Kosovo – ein Land der Gegensätze

Impressionen eines Weihnachtsbesuches in einer anderen Welt

Eine Brücke, mit Bauschutt zugeschüttet und somit unpassierbar, ist eines der wohl eindrücklichsten Bilder des Weihnachtsbesuches im Kosovo. Die Brücke liegt mitten in der Stadt Mitrovica, im Norden der Republik Kosovo, an der Grenze zu Serbien und gilt als „der“ Grenzübergang zwischen der neu gegründeten Republik Kosovo und Serbien. Die von serbischer Seite aus unpassierbar gemachte Brücke ist zum Symbol geworden: der Weg zu wirklichem Frieden ist steinig und hart.
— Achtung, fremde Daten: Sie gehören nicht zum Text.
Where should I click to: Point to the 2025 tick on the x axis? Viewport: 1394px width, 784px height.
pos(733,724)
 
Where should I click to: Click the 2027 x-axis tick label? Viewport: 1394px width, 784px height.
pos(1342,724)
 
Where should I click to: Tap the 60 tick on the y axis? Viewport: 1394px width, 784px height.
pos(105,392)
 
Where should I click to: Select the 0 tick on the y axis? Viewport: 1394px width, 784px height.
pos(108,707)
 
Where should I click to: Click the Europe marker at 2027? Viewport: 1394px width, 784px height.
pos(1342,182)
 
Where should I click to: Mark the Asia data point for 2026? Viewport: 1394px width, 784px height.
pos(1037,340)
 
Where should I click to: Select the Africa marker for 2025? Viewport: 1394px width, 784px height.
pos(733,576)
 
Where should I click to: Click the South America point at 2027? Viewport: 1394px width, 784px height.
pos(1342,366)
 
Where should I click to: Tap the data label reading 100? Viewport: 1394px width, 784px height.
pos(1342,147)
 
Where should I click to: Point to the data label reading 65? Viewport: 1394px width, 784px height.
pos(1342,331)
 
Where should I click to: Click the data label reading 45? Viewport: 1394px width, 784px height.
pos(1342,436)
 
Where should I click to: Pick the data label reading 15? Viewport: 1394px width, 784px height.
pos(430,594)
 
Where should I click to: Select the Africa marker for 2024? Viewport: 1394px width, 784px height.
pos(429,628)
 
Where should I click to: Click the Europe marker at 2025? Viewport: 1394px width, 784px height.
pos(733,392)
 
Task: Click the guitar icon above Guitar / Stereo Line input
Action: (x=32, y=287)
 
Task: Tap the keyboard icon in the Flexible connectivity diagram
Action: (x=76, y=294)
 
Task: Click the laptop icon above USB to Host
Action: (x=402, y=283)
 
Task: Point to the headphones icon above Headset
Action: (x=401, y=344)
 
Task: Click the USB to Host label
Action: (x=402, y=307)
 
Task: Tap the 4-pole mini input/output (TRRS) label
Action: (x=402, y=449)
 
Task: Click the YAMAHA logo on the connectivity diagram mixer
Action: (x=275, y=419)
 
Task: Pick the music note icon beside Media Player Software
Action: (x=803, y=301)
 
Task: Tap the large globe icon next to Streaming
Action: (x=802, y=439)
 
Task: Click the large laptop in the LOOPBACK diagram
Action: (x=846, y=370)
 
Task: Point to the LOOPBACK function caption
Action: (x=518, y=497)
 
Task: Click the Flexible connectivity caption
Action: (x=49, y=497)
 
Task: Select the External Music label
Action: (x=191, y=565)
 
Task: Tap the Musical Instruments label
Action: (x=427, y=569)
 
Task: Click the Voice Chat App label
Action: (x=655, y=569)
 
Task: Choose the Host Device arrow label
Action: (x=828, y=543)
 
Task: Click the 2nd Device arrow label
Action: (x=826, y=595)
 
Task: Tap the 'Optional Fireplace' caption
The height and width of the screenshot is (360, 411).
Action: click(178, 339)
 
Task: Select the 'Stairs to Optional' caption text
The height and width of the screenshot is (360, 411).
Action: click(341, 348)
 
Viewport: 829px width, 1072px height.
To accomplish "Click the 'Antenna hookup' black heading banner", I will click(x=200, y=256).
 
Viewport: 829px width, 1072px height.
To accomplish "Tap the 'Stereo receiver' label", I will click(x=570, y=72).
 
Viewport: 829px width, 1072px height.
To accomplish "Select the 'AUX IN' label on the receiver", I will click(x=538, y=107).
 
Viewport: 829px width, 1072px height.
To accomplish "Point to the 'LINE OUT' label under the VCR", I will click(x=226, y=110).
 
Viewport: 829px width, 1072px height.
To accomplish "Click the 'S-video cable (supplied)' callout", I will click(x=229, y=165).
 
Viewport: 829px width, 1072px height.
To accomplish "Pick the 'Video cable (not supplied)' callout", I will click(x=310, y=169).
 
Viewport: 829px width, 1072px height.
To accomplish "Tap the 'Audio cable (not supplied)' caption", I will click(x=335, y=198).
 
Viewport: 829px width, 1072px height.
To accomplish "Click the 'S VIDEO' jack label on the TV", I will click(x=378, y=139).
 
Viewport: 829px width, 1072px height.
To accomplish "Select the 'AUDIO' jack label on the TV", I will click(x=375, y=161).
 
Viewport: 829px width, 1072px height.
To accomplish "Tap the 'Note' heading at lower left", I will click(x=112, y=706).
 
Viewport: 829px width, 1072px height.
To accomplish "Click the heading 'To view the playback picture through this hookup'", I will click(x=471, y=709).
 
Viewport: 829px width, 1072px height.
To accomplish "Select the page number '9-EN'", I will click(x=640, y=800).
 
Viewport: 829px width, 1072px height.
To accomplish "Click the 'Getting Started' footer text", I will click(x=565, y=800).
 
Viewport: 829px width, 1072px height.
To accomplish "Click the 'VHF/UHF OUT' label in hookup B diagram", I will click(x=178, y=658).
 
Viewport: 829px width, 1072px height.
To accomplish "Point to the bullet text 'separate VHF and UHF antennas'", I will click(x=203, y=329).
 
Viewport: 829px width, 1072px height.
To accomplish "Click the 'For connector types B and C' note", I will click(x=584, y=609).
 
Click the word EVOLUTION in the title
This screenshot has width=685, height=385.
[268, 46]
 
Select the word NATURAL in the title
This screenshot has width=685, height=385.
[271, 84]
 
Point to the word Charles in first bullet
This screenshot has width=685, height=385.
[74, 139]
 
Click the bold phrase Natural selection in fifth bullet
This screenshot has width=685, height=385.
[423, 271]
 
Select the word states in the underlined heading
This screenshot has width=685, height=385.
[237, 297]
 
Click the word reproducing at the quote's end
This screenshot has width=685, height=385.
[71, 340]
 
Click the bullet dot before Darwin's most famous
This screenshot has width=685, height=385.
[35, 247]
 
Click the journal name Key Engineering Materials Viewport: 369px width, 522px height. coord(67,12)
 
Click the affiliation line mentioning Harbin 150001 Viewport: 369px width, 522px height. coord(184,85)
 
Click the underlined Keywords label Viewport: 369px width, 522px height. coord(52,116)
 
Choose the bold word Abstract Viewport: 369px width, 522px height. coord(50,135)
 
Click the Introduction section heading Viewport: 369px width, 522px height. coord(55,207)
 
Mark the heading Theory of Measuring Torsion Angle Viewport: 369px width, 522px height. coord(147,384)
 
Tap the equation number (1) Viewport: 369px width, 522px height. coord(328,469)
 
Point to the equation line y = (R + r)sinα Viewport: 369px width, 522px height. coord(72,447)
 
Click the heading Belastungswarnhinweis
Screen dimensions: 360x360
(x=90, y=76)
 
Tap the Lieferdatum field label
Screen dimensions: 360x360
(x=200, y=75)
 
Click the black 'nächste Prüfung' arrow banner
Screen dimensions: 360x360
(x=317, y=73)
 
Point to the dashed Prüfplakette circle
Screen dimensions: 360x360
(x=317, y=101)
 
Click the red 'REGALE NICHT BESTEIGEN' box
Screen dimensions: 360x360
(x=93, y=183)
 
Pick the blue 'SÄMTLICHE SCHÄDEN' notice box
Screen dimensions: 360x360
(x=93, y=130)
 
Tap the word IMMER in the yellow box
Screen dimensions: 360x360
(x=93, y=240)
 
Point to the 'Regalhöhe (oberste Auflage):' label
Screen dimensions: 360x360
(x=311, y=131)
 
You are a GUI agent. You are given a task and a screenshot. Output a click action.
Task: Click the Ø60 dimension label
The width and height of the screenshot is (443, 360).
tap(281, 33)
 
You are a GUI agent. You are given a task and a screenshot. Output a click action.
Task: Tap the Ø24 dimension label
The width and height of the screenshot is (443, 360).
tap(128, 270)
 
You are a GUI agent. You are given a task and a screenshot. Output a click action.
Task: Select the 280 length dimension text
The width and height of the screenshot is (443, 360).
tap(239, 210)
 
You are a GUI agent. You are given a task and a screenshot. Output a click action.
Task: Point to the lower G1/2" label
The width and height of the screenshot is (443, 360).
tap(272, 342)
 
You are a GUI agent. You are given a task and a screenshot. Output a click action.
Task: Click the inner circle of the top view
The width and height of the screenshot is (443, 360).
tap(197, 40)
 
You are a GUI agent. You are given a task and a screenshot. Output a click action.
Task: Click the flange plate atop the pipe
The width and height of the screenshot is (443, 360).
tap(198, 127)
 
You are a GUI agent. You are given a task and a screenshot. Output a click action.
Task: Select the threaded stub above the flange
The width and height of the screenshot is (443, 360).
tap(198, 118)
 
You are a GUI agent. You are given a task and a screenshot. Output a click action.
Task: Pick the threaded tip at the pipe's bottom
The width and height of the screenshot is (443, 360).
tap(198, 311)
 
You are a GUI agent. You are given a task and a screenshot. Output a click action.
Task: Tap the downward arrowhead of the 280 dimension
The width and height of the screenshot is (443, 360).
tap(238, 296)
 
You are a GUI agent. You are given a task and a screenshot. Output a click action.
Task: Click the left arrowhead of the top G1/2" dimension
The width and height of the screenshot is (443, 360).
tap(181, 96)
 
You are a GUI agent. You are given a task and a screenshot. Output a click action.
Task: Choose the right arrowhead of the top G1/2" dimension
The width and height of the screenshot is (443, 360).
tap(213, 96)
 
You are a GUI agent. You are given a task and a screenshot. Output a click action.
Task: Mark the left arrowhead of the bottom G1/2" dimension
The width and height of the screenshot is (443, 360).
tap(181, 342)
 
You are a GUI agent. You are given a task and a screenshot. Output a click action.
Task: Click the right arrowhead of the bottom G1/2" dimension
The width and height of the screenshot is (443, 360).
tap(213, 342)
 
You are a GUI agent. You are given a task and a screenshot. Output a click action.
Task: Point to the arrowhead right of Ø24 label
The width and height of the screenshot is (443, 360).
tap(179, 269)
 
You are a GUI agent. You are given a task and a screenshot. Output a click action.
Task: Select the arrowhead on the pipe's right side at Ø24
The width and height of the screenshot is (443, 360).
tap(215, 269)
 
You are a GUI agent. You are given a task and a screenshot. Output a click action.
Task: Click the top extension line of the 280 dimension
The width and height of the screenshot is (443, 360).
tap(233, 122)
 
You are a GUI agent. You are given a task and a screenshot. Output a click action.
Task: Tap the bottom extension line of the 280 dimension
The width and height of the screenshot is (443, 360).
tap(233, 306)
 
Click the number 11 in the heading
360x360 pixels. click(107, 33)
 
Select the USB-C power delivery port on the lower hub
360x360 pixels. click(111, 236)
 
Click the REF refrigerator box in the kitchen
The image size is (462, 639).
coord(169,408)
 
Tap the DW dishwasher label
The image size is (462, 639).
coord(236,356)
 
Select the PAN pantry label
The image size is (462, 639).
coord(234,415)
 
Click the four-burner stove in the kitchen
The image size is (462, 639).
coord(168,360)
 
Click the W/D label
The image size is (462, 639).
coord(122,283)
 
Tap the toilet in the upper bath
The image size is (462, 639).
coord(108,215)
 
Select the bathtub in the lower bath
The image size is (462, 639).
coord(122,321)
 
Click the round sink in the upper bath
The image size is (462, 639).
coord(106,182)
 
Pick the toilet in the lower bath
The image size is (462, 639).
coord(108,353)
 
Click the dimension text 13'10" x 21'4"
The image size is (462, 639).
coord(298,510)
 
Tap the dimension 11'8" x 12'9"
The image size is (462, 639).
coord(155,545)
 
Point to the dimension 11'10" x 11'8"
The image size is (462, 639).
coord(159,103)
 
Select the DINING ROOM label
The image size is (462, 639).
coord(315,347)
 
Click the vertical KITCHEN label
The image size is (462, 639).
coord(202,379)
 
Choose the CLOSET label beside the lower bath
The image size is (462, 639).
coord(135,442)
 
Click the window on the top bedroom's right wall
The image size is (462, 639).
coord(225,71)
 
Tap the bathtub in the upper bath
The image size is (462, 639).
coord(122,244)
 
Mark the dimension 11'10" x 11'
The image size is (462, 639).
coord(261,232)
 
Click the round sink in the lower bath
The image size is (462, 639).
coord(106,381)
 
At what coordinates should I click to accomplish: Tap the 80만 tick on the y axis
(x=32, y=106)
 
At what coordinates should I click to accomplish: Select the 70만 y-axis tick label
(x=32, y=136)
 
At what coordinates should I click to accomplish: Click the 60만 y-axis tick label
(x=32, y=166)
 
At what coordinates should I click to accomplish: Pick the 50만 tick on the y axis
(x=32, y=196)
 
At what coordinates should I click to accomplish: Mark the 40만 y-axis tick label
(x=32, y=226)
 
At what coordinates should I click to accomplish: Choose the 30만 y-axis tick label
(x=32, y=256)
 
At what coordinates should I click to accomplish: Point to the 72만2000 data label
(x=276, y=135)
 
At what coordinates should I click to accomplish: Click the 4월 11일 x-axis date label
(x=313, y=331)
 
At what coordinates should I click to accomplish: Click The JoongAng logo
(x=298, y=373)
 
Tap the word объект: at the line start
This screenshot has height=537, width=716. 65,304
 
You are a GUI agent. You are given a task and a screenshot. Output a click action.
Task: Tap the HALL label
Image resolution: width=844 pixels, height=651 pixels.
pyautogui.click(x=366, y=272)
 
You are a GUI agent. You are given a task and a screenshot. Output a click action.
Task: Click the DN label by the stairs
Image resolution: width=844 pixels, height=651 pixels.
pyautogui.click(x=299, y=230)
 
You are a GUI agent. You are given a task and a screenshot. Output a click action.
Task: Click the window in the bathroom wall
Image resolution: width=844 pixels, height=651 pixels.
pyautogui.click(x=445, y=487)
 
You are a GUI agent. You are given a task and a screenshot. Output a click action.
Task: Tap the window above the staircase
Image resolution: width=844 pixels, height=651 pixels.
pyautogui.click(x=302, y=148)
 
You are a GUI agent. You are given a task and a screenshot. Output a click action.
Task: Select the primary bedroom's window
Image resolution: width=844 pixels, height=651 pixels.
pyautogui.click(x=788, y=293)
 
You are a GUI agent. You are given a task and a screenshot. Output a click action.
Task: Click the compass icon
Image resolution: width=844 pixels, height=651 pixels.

Vier Tage lang sind mein Kollege Hans-Dieter Hein und ich als Delegierte der katholischen und der evangelischen Polizeiseelsorge Deutschlands zu Besuch im Kosovo gewesen. Ein zu kurzer Zeitraum, um sich ein umfassendes Bild von der politischen Situation, von Land und Leuten zu machen. Lang genug jedoch, um einen Eindruck zu bekommen von der Gastfreundlichkeit seiner Bewohner, den kulturellen Schätzen und auch von der schwierigen Geschichte dieses Balkanlandes an der Grenze zwischen christlicher und muslimischer Welt.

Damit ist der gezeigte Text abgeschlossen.